Have you ever visited a location alleged to be “haunted,” camera in hand, and upon reviewing photographs taken in the area, found what appeared to be glowing balls of light hovering in the environment?
For years, those who have studied paranormal phenomenon have argued that these strange objects are evidence of actual ghostly presences, transferred onto film (or digital images) via the same electromagnetic process that allows popular devices used for EM-field detection to register in old houses–but could their ultimate cause be the presence of supernatural energies?
Debate regarding the plausibility of the strange little “orbs” has continued for years, but now one group says they have been able to determine once and for all that the objects in question aren’t ghosts, bizarre energies, or anything out of this world.
The ParaScience organization has released a detailed report at its website which makes the assertion that what we see when apparent little balls of light show up in photographs are actually dust and tiny airborne objects:
“This comprehensive survey strongly supports the hypothesis that orbs are simply the result of dust and other airborne material drifting close to the camera and reflecting the flash illumination back toward the image sensor and provides long overdue definitive evidence that their origin lies firmly within the mundane and explainable, not the paranormal or supernatural.”
I too was initially skeptical about orb-related phenomenon, and after studying the subject for close to a decade (including time spent with the L.E.M.U.R. team between 2004 and 2010), I remain certain these strange little photographic anomalies are only that: anomalies specific to film, rather than invisible denizens of another realm that become apparent only when struck by the flash of a camera. Insects, dust and fragments of tiny airborne debris are the likely (and some would say obvious) culprits… but there are still differing perspectives on this.
For instance, on one occasion years ago, I had the chance to question a college professor named Dr. Lee Swendsen Ph.D. about the phenomenon. Swendsen was also a member of a skeptical organization called CSICOP, which since that time has changed its acronym to CSI which, more simply, stands for “The Committee for Skeptical Inquiry.” Regardless, their focus and mission have not changed, and I thought that picking Swendsen’s brain about the bizarre objects appearing in the photos I had taken might be fruitful (keep in mind, I had been using a film camera, since at the time digital photography was not yet the respected norm it has become today).
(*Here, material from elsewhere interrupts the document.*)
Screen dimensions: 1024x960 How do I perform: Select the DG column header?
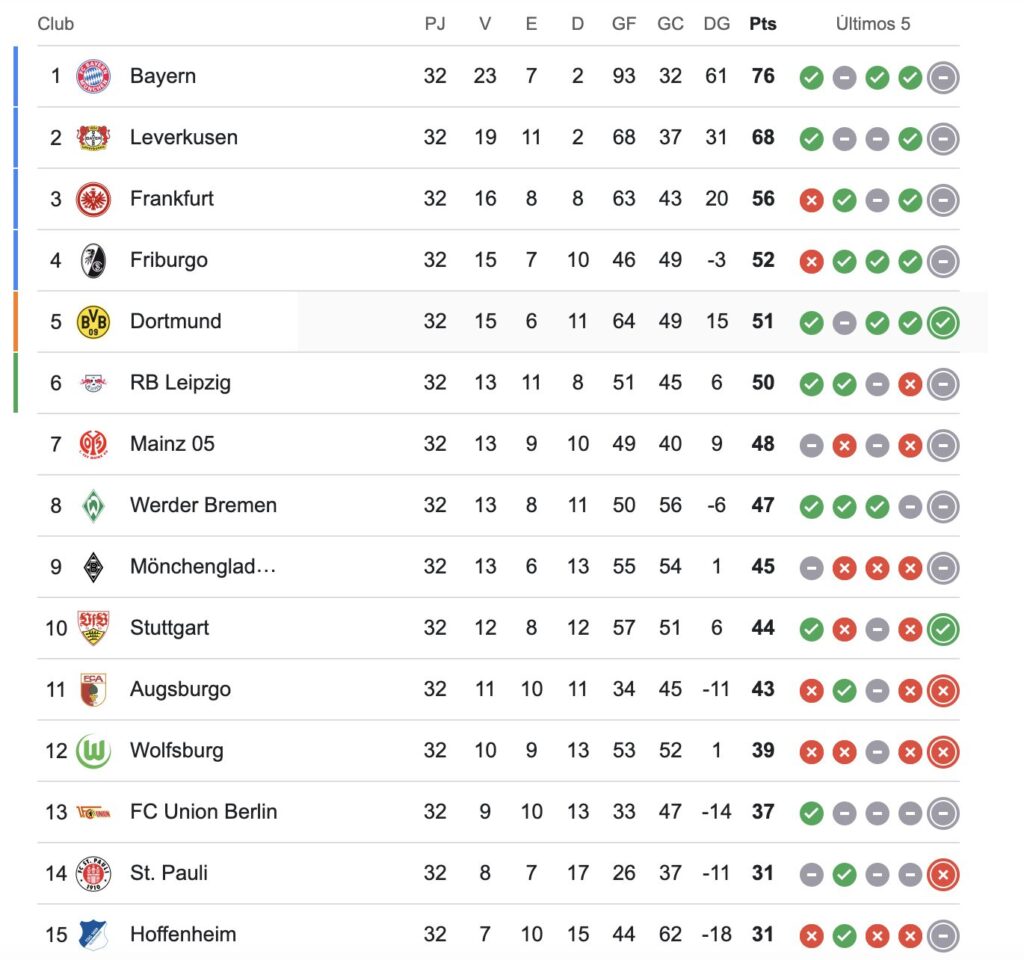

Reviewing the photos, Swendsen’s on-the-spot analysis surprised me: “I wouldn’t say that these ‘orbs’ represent anything ghostly,” he told me. “But I don’t think it can very easily be ruled out that they might indicate the presence of some kind of energy.” Whatever was appearing in the photos, he believed it was energetic, and that the camera was perceiving it as such.
Others have acknowledged the fact that dust particles are indeed the primary cause, but that electromagnetic anomalies in some areas cause tiny concentrations of bits of dust and other airborne matter, which are more likely to become prevalent when illuminated by flashes from a camera. Even if the source of the so-called “orbs” is rather mundane, could there be any scientific elements associated with their presence that remains mysterious? Could electromagnetism and geomagnetic activity affect concentrations of airborne dust in ways other than those we’d expect, or must we accept that the mysterious “orbs” just aren’t very mysterious after all?